Effect of coating composition on the micro-galvanic dissolution behavior and antifouling performance of plasma-sprayed laminated-structured Cu-Ti composite coating

Marine biofouling is a critical issue significantly deteriorating the service performance of marine infrastructures. Thus, development of an effective and long-lasting antifouling coating is highly desirable. Here, a laminated-structured copper-titanium (CuTi) antifouling coating was fabricated by plasma spraying of mechanically blended Cu and Ti powders. The coating was designed to enable controlled release of Cu ions from Cu/Ti micro-galvanic cells and thus to achieve effective and long-term antifouling performance. The effect of Cu-Ti coating composition on its micro-galvanic dissolution behavior and antifouling performance was systematically investigated. The coating compositions were changed by varying Cu content from 8.1 to 65.2%. Analysis of scanning Kelvin probe force microscopy and long-term immersion test results indicated that Cu loading within Cu-Ti coating exhibited little influence on the formation and mechanism of Cu/Ti micro-galvanic cells. However, the Cu ions release rate and antifouling duration increased with increasing Cu loading. The antifouling efficiency of Cu-Ti coating against bacterial survival increased with the increase in the Cu loading from 8.1 to 19.2% and it reached similar to 100% when Cu loading exceeded 19.2%. Electrochemical test results revealed that with the variation of Cu loading, the amount of micro-galvanic cells rather than the dissolution rate of each single micro-cell played a more prominent role in deciding the total Cu dissolution rate; and consequently, the Cu ions release rate and self-polishing rate.
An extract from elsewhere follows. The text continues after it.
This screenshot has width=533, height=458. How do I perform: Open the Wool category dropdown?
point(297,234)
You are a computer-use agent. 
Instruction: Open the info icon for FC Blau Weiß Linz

These results may guide the advanced design of versatile Cu-Ti antifouling coatings with environment-friendly, durable, and remarkable antifouling capability for different practical requirements in marine engineering through facilely tailoring coating composition.

Automated summary

The Cu-Ti coating with varying copper content showed influence on its micro-galvanic dissolution behavior and antifouling performance, with higher copper content leading to increased copper ions release rate and antifouling duration against bacterial survival. Electrochemical tests revealed that the amount of micro-galvanic cells, rather than the dissolution rate of each single micro-cell, played a more prominent role in deciding the total copper dissolution rate and antifouling capabilities.